Sitemapgen4j是一个使用Java编写的Sitemap输出库包,通过使用SitemapGen4j你可以可以添加任意数量的URL,可以得到gzip压缩输出,可以设置上次更改选项,可以设置优先级选项,可以设置更改频率,可以设定日期格式,可以验证站点地图使用XML架构定义(XSD)
基本使用语法:
WebSitemapGenerator wsg = new WebSitemapGenerator("http://www.example.com", myDir);
wsg.addUrl("http://www.example.com/index.html"); // repeat multiple times
wsg.write();
完整代码:
import java.io.File;
import java.net.MalformedURLException;
import java.util.Date;
import com.redfin.sitemapgenerator.ChangeFreq;
import com.redfin.sitemapgenerator.WebSitemapGenerator;
import com.redfin.sitemapgenerator.WebSitemapUrl;
// Java Code To Generate Sitemap
public class SitemapGeneratorExample {
public static void main(String[] args) throws MalformedURLException {
// If you need gzipped output
WebSitemapGenerator sitemapGenerator = WebSitemapGenerator
.builder("http://www.javatips.net", new File("C:\\sitemap"))
.gzip(true).build();
WebSitemapUrl sitemapUrl = new WebSitemapUrl.Options(
"http://www.javatips.net/blog/2011/08/findbugs-in-eclipse-java-tutorial")
.lastMod(new Date()).priority(1.0)
.changeFreq(ChangeFreq.HOURLY).build();
// this will configure the URL with lastmod=now, priority=1.0,
// changefreq=hourly
// You can add any number of urls here
sitemapGenerator.addUrl(sitemapUrl);
sitemapGenerator
.addUrl("http://www.javatips.net/blog/2011/09/create-sitemap-using-java");
sitemapGenerator.write();
}
}
输出效果图:
不过Sitemapgen4的问题是无法进行流式持续不断输出,只能一次性导出文件,我们利用JDK的JAXBContext编制了流式动态输出,按这里下载。
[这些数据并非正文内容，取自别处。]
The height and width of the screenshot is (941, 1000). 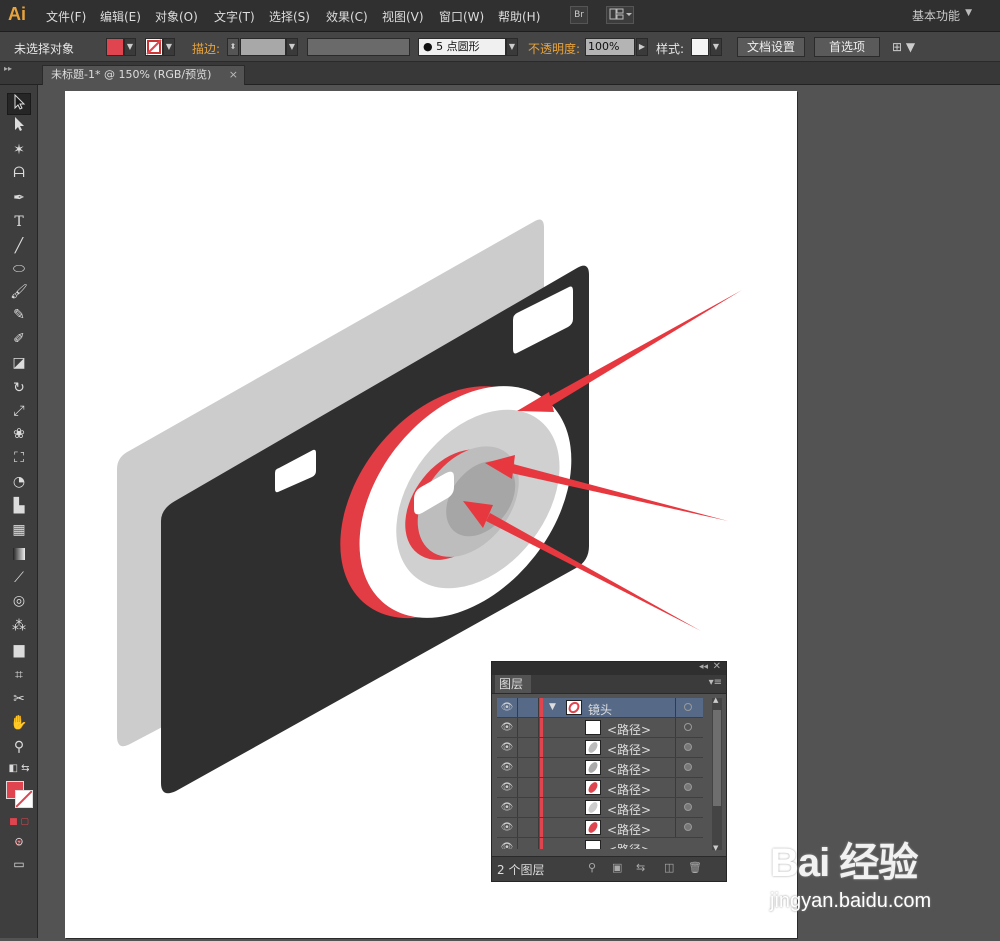 What do you see at coordinates (462, 47) in the screenshot?
I see `brush-definition: ● 5 点圆形` at bounding box center [462, 47].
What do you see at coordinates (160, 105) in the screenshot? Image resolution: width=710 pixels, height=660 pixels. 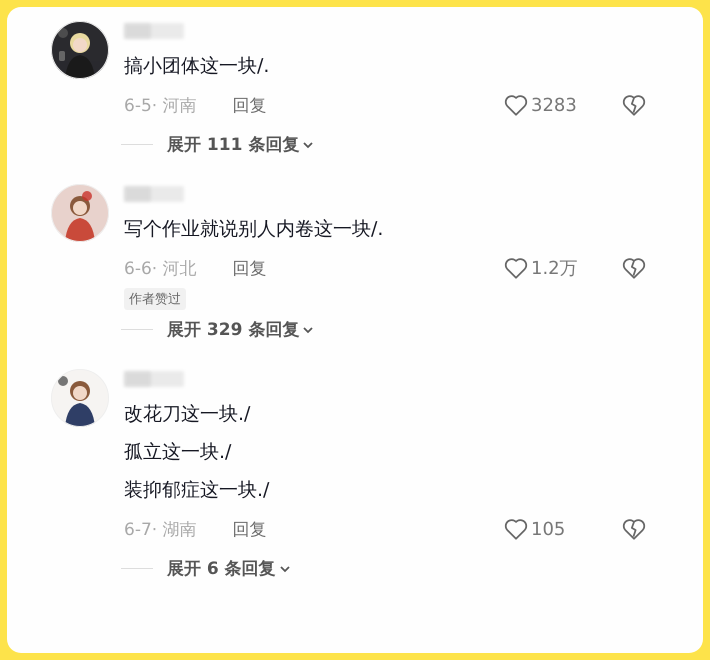 I see `date-region: 6-5· 河南` at bounding box center [160, 105].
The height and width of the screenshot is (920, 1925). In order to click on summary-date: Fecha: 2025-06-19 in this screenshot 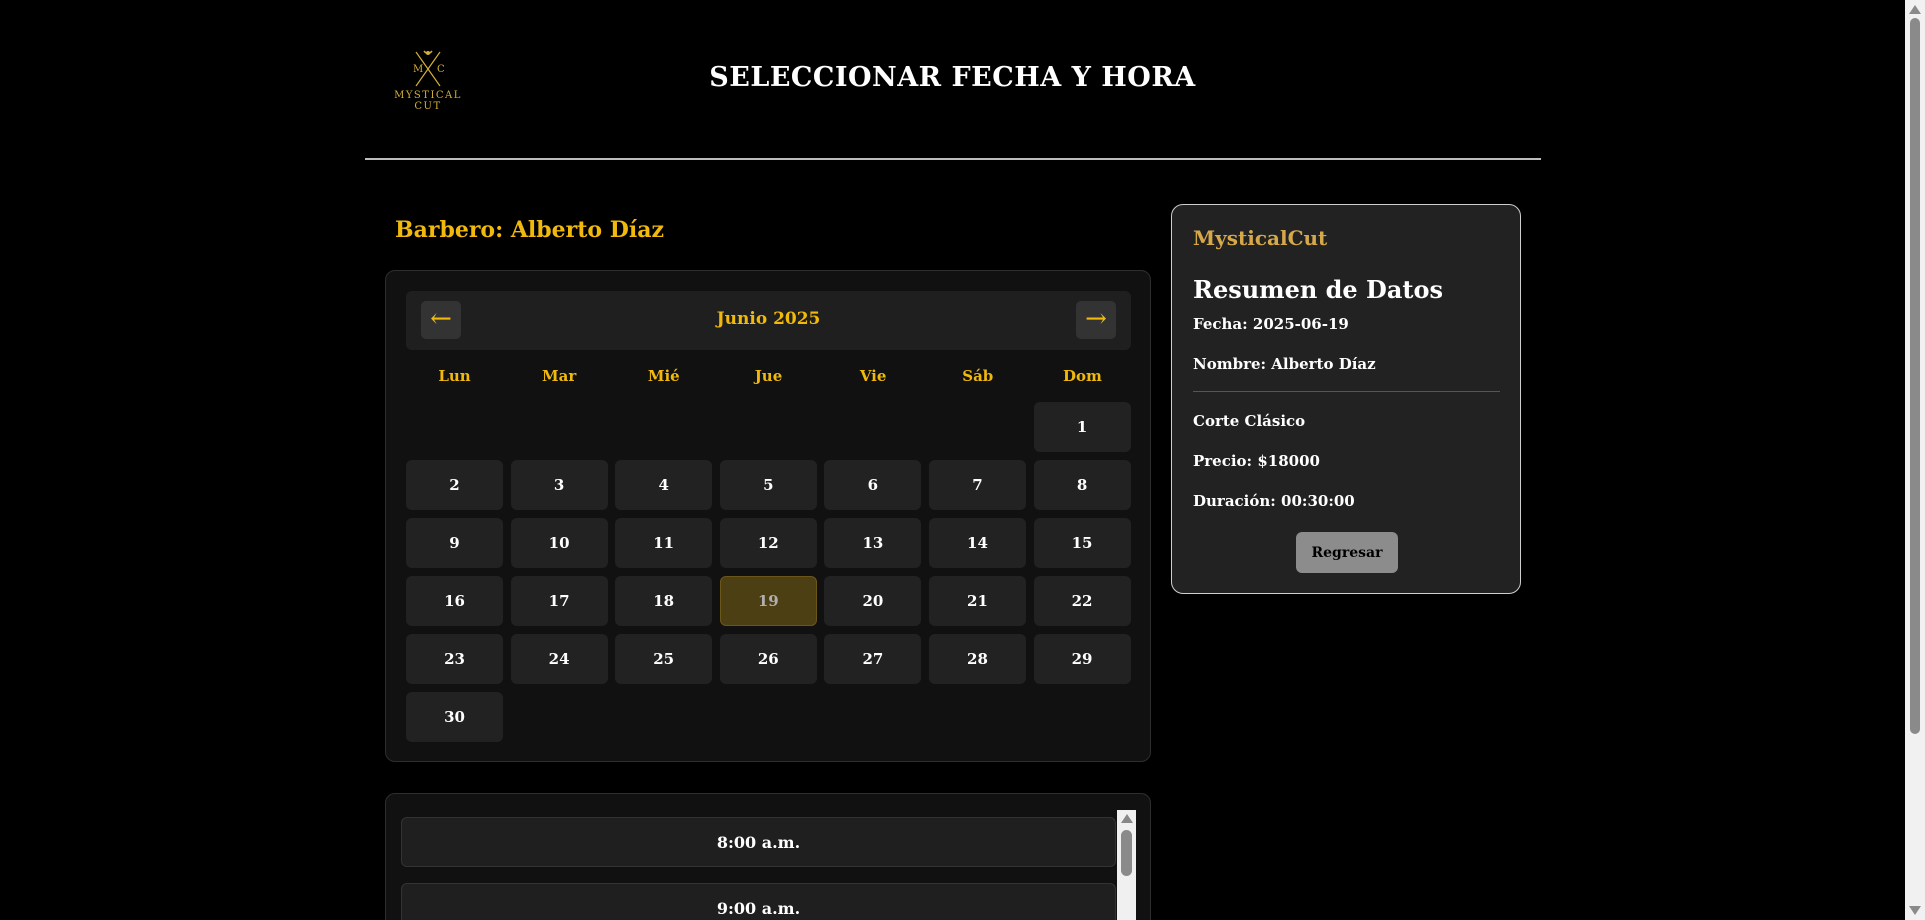, I will do `click(1271, 324)`.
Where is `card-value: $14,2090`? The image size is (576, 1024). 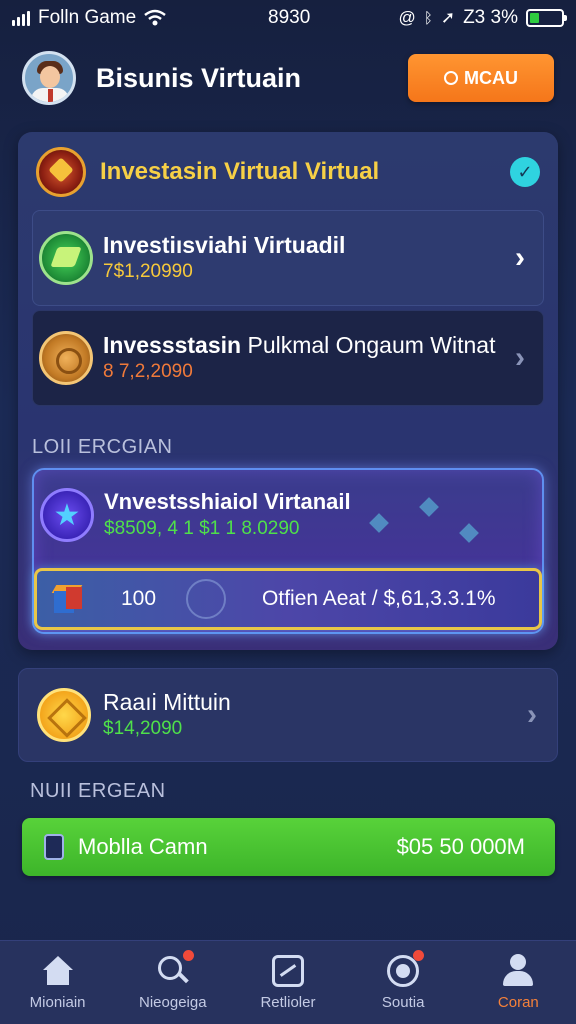 card-value: $14,2090 is located at coordinates (143, 728).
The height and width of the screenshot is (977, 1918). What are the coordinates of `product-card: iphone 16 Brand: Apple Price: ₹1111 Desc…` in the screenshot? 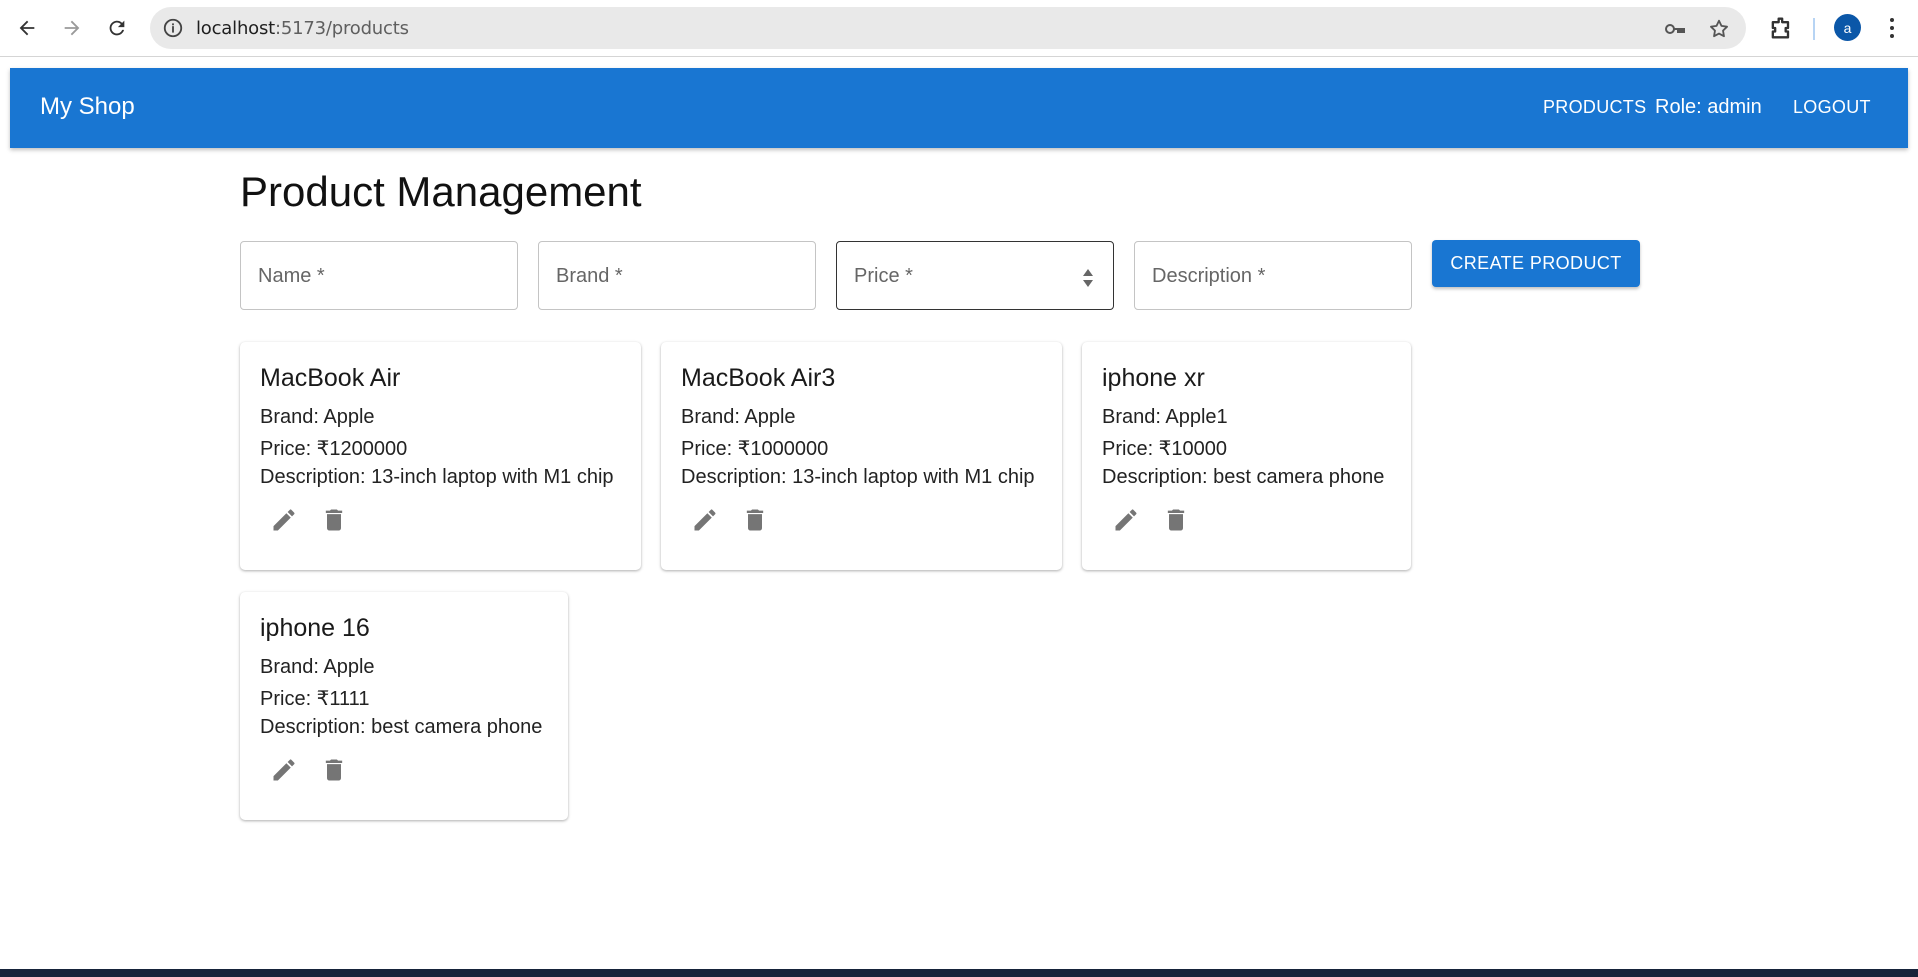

主要代码如下:
protected final static String URLSET_START = "<?xml version='1.0' encoding='UTF-8'?>\n"
+ "<urlset xmlns:xsi=\"http://www.w3.org/2001/XMLSchema-instance\"\n"
+ " xsi:schemaLocation=\"http://www.sitemaps.org/schemas/sitemap/0.9 http://www.sitemaps.org/schemas/sitemap/0.9/sitemap.xsd\"\n"
+ " xmlns=\"http://www.sitemaps.org/schemas/sitemap/0.9\">\n";
protected final static String URLSET_END = "\n</urlset>";
protected final static String SITEMAPINDEX_START = "<?xml version='1.0' encoding='UTF-8'?>\n"
+ "<sitemapindex xmlns:xsi=\"http://www.w3.org/2001/XMLSchema-instance\"\n"
+ " xsi:schemaLocation=\"http://www.sitemaps.org/schemas/sitemap/0.9 http://www.sitemaps.org/schemas/sitemap/0.9/siteindex.xsd\"\n"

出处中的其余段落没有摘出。